Tuesday, January 20, 2009

Russian Community & Politics

In the last ten years, the Russian-speaking community in New York made huge progress on the political scene. There were numerous state and city races where the votes of the Russian-community made a difference, especially in the close elections. Today, we have Russian-speaking Assemblyman Alec Brook-Krasny, Democratic District Leader Mark Davidovich and Republican District Leader Boris Pincus. I estimate that the number of Russian-speaking voters in the general election is about 80,000 citywide while the total number of Russian speakers in New York City is about 350,000.

Still, old habits prevail. Russian-speaking citizens are not very sophisticated and are heavily influenced by the opinions of Russian media outlets. These supposedly "credible" sources of information are easily swayed by campaign ads, gifts to reporters, and even free dinners disguised as press conferences.
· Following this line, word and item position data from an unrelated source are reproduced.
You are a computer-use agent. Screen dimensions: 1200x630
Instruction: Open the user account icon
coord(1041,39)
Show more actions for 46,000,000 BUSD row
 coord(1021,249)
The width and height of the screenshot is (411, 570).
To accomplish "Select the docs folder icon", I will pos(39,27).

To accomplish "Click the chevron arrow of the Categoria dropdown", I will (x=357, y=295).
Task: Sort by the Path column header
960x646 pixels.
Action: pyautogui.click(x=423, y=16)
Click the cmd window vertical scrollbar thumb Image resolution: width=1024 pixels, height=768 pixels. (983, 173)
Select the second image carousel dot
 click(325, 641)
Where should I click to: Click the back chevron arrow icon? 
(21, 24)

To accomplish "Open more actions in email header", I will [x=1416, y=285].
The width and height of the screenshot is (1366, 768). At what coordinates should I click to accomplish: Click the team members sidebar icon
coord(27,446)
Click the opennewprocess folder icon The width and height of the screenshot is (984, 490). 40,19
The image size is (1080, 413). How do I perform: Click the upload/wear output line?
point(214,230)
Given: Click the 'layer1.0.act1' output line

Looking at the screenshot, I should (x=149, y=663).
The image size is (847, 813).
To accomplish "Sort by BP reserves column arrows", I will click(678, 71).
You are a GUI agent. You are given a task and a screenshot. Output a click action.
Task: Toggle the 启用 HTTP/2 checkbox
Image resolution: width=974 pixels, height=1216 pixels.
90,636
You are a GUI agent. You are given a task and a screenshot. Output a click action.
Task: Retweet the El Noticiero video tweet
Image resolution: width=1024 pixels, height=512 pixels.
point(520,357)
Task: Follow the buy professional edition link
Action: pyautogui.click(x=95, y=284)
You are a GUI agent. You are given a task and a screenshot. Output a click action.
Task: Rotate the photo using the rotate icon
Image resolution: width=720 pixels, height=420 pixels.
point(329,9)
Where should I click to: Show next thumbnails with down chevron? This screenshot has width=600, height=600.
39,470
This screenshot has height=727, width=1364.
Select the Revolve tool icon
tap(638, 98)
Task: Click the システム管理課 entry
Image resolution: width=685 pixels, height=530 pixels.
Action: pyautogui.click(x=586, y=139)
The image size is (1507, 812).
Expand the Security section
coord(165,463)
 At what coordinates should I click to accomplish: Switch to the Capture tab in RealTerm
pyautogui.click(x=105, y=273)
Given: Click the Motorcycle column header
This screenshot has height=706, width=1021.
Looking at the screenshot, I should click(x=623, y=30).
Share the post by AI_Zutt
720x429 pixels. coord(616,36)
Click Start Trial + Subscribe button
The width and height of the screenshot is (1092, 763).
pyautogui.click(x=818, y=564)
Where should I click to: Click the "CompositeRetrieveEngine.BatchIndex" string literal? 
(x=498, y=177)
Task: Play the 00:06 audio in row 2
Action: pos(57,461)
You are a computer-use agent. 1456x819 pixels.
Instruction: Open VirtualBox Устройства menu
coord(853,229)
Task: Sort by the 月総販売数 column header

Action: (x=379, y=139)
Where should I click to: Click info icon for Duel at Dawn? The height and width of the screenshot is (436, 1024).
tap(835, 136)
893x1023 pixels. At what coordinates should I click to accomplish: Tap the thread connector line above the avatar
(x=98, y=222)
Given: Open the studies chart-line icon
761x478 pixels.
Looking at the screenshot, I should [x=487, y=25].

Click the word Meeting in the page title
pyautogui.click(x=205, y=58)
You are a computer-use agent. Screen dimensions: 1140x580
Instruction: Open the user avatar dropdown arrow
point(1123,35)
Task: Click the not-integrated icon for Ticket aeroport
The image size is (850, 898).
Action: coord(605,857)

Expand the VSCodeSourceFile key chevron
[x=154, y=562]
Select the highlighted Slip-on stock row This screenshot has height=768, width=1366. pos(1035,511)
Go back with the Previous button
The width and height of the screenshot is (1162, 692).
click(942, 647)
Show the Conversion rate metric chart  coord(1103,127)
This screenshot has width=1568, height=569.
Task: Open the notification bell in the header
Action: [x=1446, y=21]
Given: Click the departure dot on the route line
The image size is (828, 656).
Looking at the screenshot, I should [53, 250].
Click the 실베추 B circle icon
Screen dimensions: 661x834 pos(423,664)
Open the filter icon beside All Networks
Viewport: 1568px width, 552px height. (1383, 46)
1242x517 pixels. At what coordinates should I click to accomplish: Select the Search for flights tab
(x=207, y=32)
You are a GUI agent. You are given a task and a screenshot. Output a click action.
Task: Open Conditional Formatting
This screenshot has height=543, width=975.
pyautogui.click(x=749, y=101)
Non-for-profit community organizations are neither non-partisan nor non-political. The leaders of the largest groups usually endorse candidates in a very public way.

Till this day, plenty of Russian immigrants have no idea how to register to vote, ignore the importance of party affiliation, misunderstand district lines, confuse city/state/federal [political] offices, and underestimate the number of non-Russians in their neighborhoods. This produces chaotic events at Election Day, when some Russian seniors grow frustrated and even furious when poll workers turn them away from the voting booth.

The majority of popular journalists in the Russian-language media are very conservative, and hate the idea of being "politically correct". They often use terms like, "lazy n******", "sleazy gays", " Barack Husseinovich Obama" , and " smelly Muslims". If any of their offensive rhetoric would ever reach English media outlets, they would be instantly fired.

The Russian community is very close-knit. Our community still largely stays within itself, and rarely involves itself with other ethnic & racial groups. We often feel ostracized unfairly by the English language media and by the mainstream American community -- but this is our own fault!